An Open-label, Phase 1b, Multi-site Trial to Evaluate the Efficacy, Safety, Tolerability, Pharmacokinetics, and Pharmacodynamics Following a Single Dose of LEO 158968 in Subjects With Gout Flares
The main objective of the study is to evaluate the effect on pain of a single, subcutaneous (SC) dose of LEO 158968 in participants with gout flares.
• Signed and dated informed consent has been obtained prior to any protocol-related procedures.
• Participants meeting the American College of Rheumatology (ACR/EULAR) 2015 gout criteria with a score ≥8.
• Presence of a gout flare for no longer than 96 hours prior to the baseline visit.
• In case of naïve or newly diagnosed participants, the presence of monosodium urate (MSU) crystals in synovial fluid will be evaluated and confirmed.

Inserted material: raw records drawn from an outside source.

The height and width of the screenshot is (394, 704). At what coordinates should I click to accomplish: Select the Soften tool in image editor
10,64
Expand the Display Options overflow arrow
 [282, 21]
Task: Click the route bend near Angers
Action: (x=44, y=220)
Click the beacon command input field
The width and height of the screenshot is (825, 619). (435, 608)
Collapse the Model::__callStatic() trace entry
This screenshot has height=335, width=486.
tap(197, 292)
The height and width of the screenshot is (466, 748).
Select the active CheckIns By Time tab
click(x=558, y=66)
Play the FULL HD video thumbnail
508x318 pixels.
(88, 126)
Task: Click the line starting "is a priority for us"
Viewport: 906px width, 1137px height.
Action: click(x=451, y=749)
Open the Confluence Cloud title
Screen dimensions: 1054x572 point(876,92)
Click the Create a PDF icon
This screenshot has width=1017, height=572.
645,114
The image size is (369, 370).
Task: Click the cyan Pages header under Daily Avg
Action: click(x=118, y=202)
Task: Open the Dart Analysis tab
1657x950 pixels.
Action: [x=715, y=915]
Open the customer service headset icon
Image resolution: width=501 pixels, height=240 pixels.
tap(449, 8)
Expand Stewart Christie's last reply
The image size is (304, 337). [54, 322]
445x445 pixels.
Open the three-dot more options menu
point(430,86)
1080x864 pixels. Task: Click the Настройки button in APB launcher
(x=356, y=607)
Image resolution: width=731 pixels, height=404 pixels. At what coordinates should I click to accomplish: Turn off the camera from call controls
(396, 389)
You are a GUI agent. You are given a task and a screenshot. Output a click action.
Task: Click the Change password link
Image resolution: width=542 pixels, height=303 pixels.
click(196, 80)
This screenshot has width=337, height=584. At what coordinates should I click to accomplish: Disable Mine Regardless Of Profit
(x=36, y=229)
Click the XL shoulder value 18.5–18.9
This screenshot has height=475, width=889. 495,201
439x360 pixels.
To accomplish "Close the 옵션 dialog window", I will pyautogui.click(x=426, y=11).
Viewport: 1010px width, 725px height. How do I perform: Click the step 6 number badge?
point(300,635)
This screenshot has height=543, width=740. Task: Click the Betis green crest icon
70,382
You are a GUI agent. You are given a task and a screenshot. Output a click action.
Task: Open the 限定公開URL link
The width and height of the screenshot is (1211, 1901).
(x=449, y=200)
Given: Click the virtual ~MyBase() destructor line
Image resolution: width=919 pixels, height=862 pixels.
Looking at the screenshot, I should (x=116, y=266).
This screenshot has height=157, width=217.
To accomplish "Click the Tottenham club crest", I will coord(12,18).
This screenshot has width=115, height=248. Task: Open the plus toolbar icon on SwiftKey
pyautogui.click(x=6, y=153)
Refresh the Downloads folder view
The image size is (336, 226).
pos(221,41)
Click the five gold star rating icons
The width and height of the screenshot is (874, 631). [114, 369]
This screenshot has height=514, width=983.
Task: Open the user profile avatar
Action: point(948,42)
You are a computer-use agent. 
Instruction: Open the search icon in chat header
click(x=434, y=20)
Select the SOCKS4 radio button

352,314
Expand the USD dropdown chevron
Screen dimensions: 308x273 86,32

• At least 1 joint affected by acute gout (eg, ankle, foot, knee, toe). Participants may have oligoarticular gout, defined as \>1 and \<5 affected joints. However, participants with polyarticular gout are not eligible. In case the participant has more than one affected joint, the investigator should select the most symptomatic joint (most painful/with more inflammatory signs) for the study assessments (primary endpoint), and it will be identified as the 'index joint'.
• At screening and baseline (Day 1), a participant-reported joint pain at rest of ≥50 mm on a 0-100 mm VAS with pain intensity ≥2 using a 5-point Likert scale and at least 2 of the following criteria in the target joint:
‣ participant-reported flare.
⁃ participant-reported warm joint.
⁃ participant-reported swollen joint.
• Body mass index: ≤40 kg/m², at screening.
• Participants on ULT (xanthine oxidase inhibitors, uricosuric agents) with no changes in therapy for at least 2 weeks before dosing.
• Male participants, if not surgically sterilized, must agree to use adequate contraception and not donate sperm from admission to the clinical research center until all follow-up procedures are complete. Adequate contraception for the male participant (and his female partner, if she is of childbearing potential) is defined as using hormonal contraceptives or an intrauterine device combined with at least 1 of the following forms of contraception: a diaphragm, a cervical cap, or a condom. Total abstinence from heterosexual intercourse, in accordance with the lifestyle of the participant, is also acceptable.
• Participants with hypertension, cardiovascular disease, diabetes, or renal disorder are required to be on a stable dose and schedule, with no changes in therapy for at least 4 weeks before screening and baseline, are expected to remain on a stable regimen during trial participation, and the diseases are biologically and clinically controlled.